▶ [Stated task]:
Reproduce the data from the line containing "Click the booster name input field" through the end of the data, inclusive, switching "padlock" to "lock" and leaving everything else unchanged. Omit the pictures.

▶ [Data]:
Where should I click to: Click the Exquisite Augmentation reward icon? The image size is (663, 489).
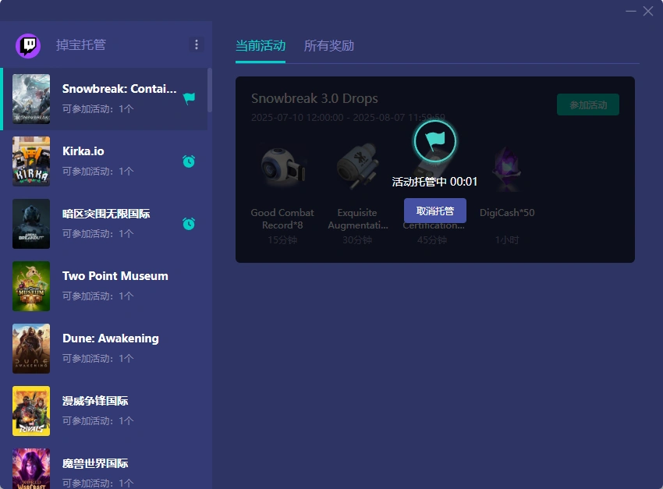click(357, 169)
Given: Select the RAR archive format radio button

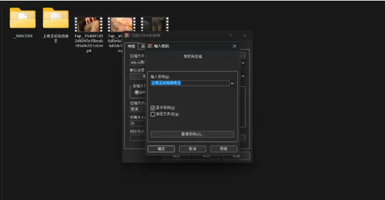Looking at the screenshot, I should click(137, 92).
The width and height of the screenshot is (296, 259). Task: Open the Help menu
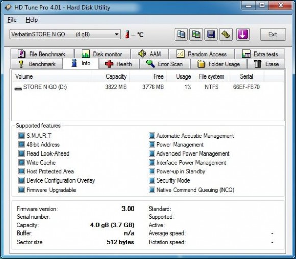[32, 20]
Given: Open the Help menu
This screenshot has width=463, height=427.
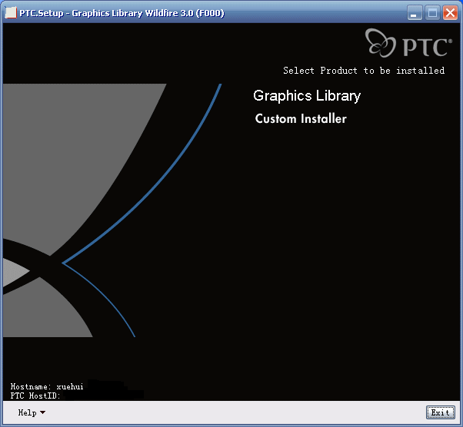Looking at the screenshot, I should (x=28, y=413).

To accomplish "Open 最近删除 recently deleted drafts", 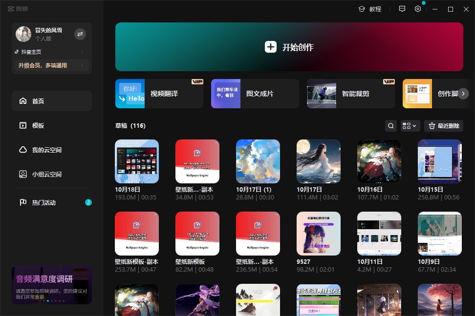I will [x=443, y=125].
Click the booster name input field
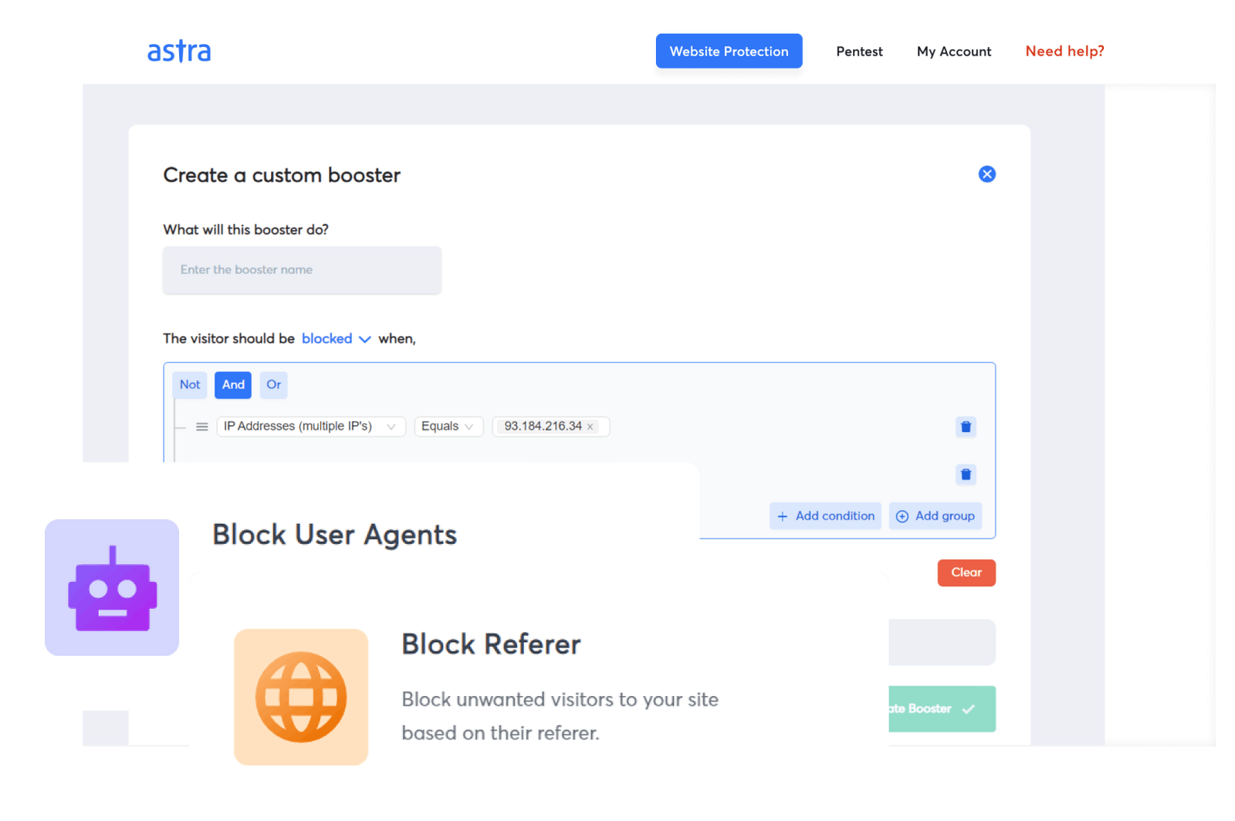 click(301, 270)
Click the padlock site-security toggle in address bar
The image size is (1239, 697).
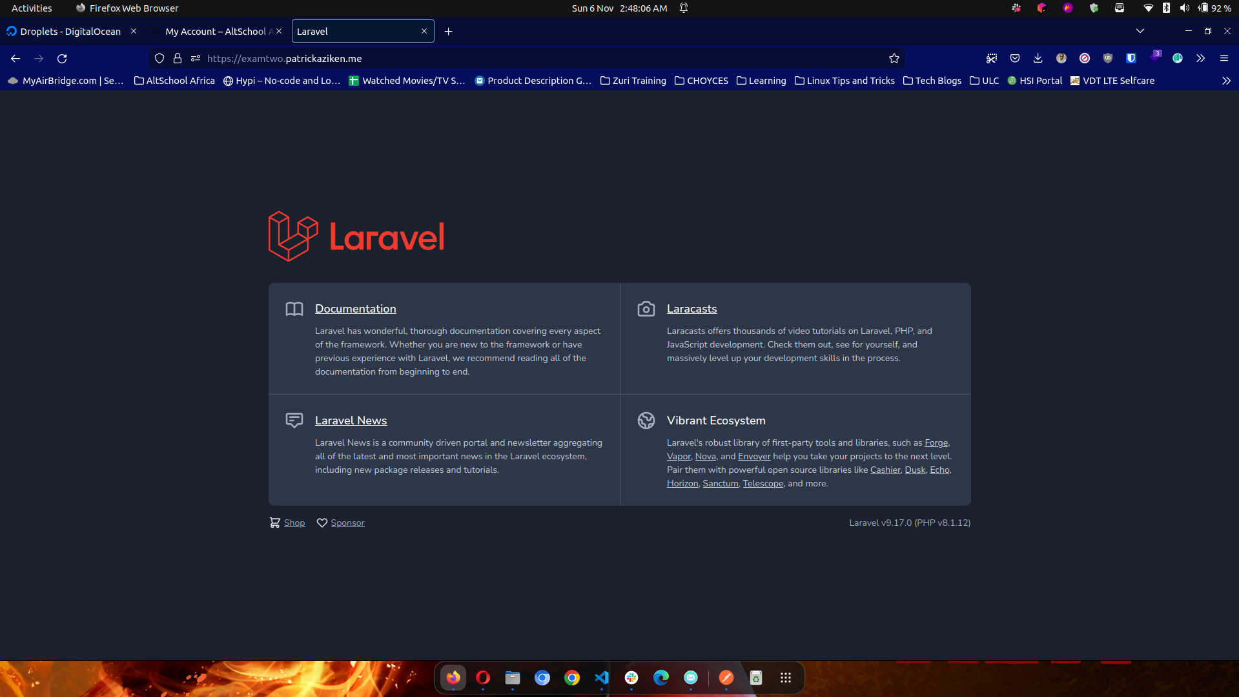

▶ [Answer to this exercise]:
Click the booster name input field
 click(301, 270)
Click the lock site-security toggle in address bar
The image size is (1239, 697).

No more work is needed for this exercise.